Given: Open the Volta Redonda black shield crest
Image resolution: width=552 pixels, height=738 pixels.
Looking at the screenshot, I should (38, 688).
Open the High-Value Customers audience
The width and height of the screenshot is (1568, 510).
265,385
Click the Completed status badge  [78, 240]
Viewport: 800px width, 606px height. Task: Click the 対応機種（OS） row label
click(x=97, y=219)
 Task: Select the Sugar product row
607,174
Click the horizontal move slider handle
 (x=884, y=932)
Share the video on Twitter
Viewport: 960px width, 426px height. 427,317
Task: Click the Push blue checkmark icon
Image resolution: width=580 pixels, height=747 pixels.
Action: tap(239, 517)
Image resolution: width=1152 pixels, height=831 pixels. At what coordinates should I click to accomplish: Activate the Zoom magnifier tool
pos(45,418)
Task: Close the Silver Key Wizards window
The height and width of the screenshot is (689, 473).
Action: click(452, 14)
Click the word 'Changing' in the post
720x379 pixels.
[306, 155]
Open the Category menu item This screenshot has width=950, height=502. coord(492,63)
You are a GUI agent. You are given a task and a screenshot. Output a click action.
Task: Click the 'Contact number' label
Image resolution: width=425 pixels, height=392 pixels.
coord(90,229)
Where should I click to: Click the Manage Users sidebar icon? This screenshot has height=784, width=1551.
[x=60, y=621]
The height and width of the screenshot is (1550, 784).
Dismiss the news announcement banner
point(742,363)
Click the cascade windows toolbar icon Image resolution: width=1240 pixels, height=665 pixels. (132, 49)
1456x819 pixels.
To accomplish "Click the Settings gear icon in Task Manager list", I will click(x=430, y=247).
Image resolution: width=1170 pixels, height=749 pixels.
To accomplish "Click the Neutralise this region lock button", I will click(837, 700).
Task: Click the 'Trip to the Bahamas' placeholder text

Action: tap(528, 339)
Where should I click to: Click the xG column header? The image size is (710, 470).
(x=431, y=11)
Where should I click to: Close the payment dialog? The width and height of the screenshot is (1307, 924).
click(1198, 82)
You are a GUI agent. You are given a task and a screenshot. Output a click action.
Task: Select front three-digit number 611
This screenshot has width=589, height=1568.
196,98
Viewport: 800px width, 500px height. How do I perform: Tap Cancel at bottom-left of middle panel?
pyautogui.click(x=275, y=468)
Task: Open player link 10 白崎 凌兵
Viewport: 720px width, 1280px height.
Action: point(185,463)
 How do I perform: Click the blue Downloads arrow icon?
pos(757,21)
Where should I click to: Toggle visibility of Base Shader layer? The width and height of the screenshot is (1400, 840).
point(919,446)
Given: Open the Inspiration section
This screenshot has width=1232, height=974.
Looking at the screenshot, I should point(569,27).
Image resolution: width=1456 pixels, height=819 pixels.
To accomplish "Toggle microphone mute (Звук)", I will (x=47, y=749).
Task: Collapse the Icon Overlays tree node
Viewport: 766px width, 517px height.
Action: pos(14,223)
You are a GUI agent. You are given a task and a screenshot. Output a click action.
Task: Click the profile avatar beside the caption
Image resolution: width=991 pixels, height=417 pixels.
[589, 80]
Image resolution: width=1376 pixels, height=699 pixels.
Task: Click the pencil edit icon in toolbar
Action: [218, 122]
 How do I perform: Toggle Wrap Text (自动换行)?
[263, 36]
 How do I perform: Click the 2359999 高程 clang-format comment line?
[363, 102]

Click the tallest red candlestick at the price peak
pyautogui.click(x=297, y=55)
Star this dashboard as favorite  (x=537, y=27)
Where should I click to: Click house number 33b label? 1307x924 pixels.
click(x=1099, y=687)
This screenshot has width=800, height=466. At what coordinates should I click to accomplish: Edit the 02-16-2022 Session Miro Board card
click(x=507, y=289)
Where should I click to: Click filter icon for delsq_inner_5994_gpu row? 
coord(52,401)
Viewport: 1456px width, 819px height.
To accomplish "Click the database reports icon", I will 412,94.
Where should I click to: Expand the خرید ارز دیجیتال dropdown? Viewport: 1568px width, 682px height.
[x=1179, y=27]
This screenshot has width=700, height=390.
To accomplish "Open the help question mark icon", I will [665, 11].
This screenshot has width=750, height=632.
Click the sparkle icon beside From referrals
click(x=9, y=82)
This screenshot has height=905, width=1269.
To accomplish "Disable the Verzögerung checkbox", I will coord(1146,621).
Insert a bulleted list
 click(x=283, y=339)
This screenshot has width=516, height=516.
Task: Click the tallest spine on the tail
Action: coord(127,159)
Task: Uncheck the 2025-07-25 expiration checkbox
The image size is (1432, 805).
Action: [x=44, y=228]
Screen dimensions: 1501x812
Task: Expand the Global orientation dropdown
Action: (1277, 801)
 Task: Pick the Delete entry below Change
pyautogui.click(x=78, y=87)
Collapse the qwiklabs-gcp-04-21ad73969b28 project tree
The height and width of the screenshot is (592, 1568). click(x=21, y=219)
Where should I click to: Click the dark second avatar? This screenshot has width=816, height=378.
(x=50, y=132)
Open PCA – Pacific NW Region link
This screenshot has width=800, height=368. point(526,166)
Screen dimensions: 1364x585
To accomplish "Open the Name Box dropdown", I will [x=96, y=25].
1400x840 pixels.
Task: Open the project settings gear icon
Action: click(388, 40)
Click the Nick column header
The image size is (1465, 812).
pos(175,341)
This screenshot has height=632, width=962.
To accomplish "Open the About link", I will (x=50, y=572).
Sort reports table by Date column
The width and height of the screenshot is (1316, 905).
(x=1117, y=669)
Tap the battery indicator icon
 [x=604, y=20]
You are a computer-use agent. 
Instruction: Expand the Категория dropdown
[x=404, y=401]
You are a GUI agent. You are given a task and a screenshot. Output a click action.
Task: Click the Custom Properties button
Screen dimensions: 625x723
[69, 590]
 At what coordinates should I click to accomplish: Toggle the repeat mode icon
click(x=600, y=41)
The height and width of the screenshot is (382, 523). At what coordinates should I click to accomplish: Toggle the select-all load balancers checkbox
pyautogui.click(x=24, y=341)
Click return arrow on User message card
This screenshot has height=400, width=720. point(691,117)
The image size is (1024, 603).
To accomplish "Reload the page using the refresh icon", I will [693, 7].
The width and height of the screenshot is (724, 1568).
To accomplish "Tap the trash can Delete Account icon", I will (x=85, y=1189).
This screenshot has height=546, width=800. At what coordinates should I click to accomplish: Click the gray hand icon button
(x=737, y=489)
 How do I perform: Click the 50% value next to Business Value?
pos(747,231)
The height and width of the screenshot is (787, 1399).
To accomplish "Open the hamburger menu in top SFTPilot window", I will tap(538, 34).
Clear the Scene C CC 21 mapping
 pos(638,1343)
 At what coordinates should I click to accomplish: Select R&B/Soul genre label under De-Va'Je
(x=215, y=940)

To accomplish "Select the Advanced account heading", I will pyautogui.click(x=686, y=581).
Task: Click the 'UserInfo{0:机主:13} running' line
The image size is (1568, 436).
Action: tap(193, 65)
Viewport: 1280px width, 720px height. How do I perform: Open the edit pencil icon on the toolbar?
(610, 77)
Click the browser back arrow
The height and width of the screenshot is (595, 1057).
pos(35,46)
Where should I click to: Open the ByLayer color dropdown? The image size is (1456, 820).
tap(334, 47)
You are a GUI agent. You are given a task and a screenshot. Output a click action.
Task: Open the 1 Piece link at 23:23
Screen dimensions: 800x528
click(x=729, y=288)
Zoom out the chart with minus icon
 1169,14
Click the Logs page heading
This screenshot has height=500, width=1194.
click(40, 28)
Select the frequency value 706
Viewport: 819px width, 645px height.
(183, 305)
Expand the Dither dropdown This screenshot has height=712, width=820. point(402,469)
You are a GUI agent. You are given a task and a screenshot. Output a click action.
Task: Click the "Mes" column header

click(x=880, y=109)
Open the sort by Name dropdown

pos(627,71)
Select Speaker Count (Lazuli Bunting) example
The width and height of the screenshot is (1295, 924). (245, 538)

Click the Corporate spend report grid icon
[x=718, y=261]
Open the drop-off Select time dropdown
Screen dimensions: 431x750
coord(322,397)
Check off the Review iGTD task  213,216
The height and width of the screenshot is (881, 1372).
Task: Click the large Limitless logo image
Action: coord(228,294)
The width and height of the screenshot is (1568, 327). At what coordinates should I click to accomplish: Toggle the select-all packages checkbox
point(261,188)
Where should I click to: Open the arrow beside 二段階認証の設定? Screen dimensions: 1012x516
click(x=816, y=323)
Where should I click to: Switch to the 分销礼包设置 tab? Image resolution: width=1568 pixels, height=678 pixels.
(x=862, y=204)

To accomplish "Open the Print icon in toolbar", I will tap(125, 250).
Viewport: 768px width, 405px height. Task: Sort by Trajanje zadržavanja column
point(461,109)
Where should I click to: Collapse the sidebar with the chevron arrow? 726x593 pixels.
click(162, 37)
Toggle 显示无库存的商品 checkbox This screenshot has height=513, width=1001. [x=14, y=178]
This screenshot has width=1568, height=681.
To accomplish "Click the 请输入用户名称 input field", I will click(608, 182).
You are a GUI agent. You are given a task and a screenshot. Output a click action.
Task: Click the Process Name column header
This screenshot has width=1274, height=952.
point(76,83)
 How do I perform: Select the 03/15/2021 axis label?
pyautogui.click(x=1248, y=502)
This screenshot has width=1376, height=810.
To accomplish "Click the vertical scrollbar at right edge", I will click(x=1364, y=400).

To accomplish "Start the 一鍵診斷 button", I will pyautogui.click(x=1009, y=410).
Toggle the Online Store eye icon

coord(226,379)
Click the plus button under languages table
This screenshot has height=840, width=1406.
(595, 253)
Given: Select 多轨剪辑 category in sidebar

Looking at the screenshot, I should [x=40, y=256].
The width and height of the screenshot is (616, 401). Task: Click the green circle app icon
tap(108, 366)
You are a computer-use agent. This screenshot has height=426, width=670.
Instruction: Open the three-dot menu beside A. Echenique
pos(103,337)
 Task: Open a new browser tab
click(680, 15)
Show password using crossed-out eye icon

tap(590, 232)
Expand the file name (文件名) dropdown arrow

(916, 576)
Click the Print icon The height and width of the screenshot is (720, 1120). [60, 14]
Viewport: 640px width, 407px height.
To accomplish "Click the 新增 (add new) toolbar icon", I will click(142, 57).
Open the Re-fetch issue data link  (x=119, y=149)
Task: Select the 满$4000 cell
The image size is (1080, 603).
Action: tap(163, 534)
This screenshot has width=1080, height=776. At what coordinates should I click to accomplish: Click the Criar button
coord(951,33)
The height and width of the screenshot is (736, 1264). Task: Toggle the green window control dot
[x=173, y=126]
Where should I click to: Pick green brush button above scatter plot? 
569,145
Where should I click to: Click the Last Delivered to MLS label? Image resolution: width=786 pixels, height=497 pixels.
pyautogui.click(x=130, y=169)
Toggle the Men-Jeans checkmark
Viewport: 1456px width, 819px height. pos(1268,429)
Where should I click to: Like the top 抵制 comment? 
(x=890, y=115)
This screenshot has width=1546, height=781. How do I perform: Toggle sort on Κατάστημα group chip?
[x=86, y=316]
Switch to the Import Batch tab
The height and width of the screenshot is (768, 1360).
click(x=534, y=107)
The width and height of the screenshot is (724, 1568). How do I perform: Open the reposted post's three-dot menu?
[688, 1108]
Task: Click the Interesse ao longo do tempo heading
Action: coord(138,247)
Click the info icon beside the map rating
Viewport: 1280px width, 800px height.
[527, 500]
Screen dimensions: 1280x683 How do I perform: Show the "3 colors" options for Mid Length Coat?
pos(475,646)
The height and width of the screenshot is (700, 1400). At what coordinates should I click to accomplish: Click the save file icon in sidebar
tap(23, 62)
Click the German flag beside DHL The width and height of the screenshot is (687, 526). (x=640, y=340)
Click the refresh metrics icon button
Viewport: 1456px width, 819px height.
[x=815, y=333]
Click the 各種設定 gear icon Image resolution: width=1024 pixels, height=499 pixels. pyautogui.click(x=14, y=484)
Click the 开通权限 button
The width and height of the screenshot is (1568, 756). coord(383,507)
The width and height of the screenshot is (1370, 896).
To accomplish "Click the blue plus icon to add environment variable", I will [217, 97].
◇ ◇ ◇ ◇ ◇
__Task description__
Copy the lines above word for word, starting with the line that contains "At what coordinates should I click to accomplish: Select" and going on through the line that contains "The width and height of the screenshot is (1295, 924).".

__Task result__
 At what coordinates should I click to accomplish: Select R&B/Soul genre label under De-Va'Je
(x=215, y=940)

To accomplish "Select the Advanced account heading", I will pyautogui.click(x=686, y=581).
Task: Click the 'UserInfo{0:机主:13} running' line
The image size is (1568, 436).
Action: tap(193, 65)
Viewport: 1280px width, 720px height. How do I perform: Open the edit pencil icon on the toolbar?
(610, 77)
Click the browser back arrow
The height and width of the screenshot is (595, 1057).
pos(35,46)
Where should I click to: Open the ByLayer color dropdown? The image size is (1456, 820).
tap(334, 47)
You are a GUI agent. You are given a task and a screenshot. Output a click action.
Task: Open the 1 Piece link at 23:23
Screen dimensions: 800x528
click(x=729, y=288)
Zoom out the chart with minus icon
 1169,14
Click the Logs page heading
This screenshot has height=500, width=1194.
click(40, 28)
Select the frequency value 706
Viewport: 819px width, 645px height.
(183, 305)
Expand the Dither dropdown This screenshot has height=712, width=820. point(402,469)
You are a GUI agent. You are given a task and a screenshot. Output a click action.
Task: Click the "Mes" column header

click(x=880, y=109)
Open the sort by Name dropdown

pos(627,71)
Select Speaker Count (Lazuli Bunting) example
The width and height of the screenshot is (1295, 924). (245, 538)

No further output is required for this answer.